===== Data for review
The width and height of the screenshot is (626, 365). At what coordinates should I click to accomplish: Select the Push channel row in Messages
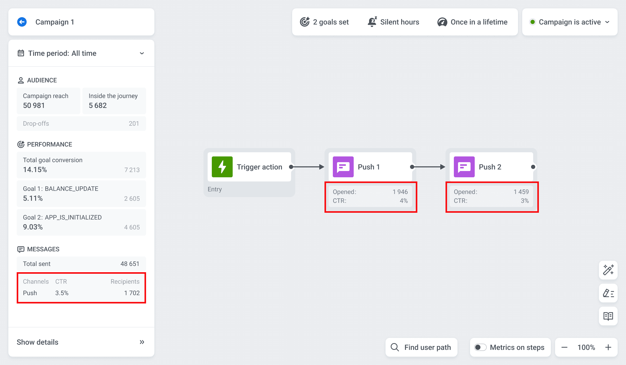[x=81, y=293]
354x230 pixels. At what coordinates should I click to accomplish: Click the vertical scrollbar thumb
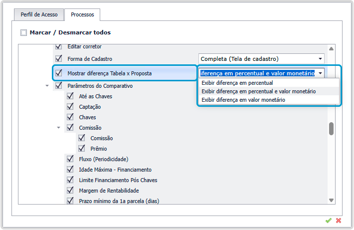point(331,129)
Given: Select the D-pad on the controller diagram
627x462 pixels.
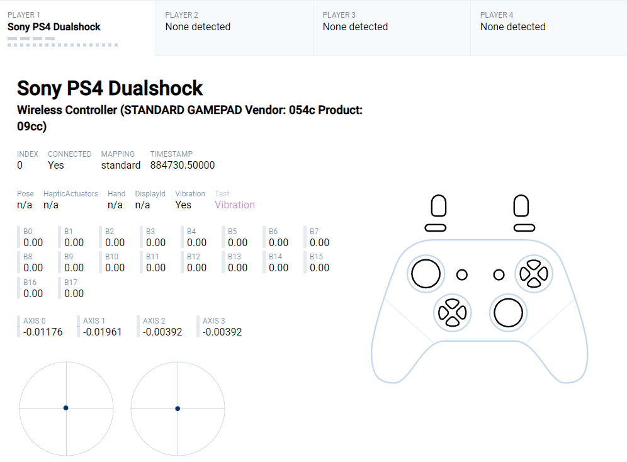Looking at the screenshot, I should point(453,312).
==========
▶ _What you have to do_
The records above should be copied word for word, with the pictures left out.

▶ _Output of the exercise_
The width and height of the screenshot is (626, 365). At what coordinates should I click to accomplish: Select the Push channel row in Messages
[x=81, y=293]
354x230 pixels. At what coordinates should I click to accomplish: Click the vertical scrollbar thumb
point(331,129)
Given: Select the D-pad on the controller diagram
627x462 pixels.
Looking at the screenshot, I should point(453,312).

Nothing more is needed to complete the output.